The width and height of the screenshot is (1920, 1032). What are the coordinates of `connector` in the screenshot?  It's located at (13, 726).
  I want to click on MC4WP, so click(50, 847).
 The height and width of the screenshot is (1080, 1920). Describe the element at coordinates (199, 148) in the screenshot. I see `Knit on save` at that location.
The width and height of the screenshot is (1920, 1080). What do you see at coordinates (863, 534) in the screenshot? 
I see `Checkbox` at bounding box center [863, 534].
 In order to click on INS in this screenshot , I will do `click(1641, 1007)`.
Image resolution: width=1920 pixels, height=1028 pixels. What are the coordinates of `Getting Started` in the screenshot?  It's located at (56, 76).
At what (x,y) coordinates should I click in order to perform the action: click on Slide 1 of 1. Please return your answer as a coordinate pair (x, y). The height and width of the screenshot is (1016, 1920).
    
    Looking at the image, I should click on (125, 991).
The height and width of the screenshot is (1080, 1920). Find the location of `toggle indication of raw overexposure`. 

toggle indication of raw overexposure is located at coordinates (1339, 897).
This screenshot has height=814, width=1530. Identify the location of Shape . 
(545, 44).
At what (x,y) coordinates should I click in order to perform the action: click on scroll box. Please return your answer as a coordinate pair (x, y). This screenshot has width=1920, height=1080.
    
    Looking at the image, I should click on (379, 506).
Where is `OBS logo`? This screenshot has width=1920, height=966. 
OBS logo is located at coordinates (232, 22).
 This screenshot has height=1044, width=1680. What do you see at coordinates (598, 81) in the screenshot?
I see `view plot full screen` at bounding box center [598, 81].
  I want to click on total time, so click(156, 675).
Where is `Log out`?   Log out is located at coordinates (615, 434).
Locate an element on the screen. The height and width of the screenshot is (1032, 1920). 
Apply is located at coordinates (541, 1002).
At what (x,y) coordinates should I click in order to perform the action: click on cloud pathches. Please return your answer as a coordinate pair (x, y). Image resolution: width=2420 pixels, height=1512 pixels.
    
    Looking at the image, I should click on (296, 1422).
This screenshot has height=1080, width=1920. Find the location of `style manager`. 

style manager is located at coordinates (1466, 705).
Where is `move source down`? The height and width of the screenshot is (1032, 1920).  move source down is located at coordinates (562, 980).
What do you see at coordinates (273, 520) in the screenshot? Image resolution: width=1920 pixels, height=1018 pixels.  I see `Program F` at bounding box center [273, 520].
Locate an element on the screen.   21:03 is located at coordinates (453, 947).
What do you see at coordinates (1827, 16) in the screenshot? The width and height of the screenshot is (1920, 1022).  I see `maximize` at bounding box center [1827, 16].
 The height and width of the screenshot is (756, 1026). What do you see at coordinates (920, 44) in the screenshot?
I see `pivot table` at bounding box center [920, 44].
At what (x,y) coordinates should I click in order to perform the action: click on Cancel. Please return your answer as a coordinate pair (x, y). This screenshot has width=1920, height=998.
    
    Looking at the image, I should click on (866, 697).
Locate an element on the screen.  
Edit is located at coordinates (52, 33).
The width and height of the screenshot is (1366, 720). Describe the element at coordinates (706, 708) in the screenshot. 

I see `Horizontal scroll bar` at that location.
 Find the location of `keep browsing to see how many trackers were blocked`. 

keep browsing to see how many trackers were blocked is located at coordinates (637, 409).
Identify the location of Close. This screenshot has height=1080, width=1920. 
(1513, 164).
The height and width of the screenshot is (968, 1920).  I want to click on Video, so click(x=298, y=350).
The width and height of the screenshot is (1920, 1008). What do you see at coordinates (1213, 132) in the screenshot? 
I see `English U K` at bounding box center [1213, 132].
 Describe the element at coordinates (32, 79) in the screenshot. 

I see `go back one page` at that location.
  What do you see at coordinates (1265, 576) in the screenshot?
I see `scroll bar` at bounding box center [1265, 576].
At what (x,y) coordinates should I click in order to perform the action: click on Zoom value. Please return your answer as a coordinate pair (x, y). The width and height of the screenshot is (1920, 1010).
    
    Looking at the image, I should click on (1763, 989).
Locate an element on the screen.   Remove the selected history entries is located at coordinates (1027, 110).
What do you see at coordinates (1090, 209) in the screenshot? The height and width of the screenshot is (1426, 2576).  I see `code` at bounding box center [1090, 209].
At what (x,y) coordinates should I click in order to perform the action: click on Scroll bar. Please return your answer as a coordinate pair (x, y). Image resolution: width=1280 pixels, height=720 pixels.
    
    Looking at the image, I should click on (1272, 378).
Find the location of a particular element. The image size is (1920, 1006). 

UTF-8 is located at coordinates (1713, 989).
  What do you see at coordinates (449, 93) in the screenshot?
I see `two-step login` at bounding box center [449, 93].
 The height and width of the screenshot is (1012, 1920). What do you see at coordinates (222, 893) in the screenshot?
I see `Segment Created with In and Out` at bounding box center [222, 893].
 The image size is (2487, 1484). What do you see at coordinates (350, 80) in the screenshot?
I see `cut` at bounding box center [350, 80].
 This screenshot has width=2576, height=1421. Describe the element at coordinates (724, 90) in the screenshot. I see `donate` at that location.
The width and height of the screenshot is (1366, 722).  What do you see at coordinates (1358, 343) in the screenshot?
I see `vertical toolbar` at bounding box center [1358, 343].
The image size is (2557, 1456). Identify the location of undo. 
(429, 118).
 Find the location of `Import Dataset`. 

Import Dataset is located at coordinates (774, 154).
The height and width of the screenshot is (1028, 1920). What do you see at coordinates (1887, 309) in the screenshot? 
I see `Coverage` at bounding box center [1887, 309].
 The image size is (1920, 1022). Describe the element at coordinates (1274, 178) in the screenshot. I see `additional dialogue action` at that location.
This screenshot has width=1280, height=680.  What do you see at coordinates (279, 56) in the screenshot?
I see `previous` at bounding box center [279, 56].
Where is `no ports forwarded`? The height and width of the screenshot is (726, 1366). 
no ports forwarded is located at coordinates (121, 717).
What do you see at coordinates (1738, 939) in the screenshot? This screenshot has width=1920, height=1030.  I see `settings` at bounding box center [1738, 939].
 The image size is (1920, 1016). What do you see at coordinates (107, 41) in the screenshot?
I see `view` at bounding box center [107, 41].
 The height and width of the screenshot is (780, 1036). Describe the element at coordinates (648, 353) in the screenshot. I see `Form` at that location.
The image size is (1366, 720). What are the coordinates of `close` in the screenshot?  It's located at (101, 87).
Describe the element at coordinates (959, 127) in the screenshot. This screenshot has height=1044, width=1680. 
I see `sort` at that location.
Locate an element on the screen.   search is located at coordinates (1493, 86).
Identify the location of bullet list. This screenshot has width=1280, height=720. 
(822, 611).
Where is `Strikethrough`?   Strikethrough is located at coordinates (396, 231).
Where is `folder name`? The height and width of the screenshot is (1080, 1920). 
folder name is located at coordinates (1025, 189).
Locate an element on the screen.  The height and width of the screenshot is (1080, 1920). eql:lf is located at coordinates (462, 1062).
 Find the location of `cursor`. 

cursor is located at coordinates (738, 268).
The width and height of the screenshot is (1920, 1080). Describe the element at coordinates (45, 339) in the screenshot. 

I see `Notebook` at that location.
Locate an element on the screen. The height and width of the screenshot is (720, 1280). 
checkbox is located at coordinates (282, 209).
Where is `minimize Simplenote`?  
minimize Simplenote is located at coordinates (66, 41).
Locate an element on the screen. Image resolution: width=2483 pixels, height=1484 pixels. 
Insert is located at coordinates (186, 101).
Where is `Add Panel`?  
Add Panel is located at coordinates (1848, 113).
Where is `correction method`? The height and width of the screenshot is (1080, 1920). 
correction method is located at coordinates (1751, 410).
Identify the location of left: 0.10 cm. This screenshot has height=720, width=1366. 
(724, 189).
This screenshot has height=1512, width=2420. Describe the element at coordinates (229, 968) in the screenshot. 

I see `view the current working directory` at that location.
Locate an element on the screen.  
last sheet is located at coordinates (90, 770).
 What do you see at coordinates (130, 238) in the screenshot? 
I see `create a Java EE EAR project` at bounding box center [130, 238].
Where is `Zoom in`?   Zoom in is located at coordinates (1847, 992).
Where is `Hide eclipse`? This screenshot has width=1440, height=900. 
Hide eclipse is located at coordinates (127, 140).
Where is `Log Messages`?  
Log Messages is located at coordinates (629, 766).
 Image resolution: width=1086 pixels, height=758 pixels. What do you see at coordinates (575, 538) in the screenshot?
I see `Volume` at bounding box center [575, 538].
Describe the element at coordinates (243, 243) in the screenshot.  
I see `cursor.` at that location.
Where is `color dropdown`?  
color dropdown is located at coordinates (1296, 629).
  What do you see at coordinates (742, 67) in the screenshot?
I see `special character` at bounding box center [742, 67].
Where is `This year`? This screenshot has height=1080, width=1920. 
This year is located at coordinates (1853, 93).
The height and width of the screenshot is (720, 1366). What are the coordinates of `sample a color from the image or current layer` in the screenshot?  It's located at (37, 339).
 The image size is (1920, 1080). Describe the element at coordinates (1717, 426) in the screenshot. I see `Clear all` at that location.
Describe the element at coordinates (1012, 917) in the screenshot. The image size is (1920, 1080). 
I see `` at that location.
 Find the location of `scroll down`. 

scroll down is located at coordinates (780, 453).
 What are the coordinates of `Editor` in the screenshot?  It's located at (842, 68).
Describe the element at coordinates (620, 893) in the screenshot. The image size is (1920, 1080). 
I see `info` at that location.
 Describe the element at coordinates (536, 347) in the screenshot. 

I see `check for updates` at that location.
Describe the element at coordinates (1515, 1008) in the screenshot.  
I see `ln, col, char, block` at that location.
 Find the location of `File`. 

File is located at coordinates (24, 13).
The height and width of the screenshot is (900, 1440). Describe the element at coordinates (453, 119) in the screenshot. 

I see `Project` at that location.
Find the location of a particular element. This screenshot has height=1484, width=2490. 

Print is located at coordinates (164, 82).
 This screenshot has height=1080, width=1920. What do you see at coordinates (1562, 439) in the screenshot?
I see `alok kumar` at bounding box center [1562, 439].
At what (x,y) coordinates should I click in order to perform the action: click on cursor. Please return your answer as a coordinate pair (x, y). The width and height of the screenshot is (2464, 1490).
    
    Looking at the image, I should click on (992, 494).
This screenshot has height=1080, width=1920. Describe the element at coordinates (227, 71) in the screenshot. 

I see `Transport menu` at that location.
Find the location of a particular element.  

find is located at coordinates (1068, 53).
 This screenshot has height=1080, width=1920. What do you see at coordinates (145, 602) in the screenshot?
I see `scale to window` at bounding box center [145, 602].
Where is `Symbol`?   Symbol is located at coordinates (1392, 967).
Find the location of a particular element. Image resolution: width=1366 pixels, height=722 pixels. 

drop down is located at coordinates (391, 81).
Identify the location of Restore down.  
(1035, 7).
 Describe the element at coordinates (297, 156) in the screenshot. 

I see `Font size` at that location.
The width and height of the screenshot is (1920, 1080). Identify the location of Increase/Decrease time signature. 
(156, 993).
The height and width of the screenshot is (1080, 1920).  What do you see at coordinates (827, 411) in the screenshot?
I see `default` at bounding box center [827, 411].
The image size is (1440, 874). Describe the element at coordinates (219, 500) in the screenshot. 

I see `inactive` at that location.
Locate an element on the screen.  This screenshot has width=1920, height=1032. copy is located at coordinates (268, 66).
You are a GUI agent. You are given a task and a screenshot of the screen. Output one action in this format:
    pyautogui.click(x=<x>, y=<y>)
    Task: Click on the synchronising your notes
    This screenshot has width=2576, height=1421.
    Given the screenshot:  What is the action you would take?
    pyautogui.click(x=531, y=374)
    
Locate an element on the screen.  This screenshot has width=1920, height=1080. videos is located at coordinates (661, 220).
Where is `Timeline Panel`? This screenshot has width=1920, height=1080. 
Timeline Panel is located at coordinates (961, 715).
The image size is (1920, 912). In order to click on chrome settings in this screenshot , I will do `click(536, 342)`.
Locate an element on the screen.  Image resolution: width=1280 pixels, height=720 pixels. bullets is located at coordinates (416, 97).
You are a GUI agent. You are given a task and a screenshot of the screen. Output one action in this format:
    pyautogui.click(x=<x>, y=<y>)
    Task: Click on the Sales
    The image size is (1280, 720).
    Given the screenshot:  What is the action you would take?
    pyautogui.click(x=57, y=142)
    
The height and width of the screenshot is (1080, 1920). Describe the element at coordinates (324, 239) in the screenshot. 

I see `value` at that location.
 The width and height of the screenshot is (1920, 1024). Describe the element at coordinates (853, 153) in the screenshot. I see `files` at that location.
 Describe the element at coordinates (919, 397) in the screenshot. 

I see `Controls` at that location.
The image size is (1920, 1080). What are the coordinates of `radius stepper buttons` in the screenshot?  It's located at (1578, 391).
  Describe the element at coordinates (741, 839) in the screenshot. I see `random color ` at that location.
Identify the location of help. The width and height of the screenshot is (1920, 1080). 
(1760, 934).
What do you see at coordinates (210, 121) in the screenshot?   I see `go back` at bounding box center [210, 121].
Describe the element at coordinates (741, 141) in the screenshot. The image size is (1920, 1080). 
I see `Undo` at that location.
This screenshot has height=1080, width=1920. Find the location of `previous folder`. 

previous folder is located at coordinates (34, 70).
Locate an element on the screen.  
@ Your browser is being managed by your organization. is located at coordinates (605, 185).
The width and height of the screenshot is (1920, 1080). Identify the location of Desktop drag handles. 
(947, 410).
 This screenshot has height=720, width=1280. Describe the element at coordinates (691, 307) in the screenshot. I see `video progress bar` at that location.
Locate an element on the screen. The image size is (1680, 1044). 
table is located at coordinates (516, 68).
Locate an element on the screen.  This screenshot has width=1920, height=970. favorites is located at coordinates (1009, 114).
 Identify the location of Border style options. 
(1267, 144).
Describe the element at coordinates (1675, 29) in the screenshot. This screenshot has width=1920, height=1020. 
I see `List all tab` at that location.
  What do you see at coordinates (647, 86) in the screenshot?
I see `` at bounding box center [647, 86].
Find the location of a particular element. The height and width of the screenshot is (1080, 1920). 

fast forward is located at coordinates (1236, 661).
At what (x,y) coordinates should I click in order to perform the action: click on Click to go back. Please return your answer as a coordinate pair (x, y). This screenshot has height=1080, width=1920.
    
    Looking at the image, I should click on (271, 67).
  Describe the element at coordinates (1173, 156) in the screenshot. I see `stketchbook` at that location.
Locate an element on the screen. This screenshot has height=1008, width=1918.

## Problem statement
Copy the lines above word for word, from the line containing "coordinates (416, 97)." through the line containing "coordinates (605, 185).", including both of those lines.

## The reply
Locate an element on the screen.  Image resolution: width=1280 pixels, height=720 pixels. bullets is located at coordinates (416, 97).
You are a GUI agent. You are given a task and a screenshot of the screen. Output one action in this format:
    pyautogui.click(x=<x>, y=<y>)
    Task: Click on the Sales
    The image size is (1280, 720).
    Given the screenshot:  What is the action you would take?
    pyautogui.click(x=57, y=142)
    
The height and width of the screenshot is (1080, 1920). Describe the element at coordinates (324, 239) in the screenshot. 

I see `value` at that location.
 The width and height of the screenshot is (1920, 1024). Describe the element at coordinates (853, 153) in the screenshot. I see `files` at that location.
 Describe the element at coordinates (919, 397) in the screenshot. 

I see `Controls` at that location.
The image size is (1920, 1080). What are the coordinates of `radius stepper buttons` in the screenshot?  It's located at (1578, 391).
  Describe the element at coordinates (741, 839) in the screenshot. I see `random color ` at that location.
Identify the location of help. The width and height of the screenshot is (1920, 1080). 
(1760, 934).
What do you see at coordinates (210, 121) in the screenshot?   I see `go back` at bounding box center [210, 121].
Describe the element at coordinates (741, 141) in the screenshot. The image size is (1920, 1080). 
I see `Undo` at that location.
This screenshot has height=1080, width=1920. Find the location of `previous folder`. 

previous folder is located at coordinates (34, 70).
Locate an element on the screen.  
@ Your browser is being managed by your organization. is located at coordinates (605, 185).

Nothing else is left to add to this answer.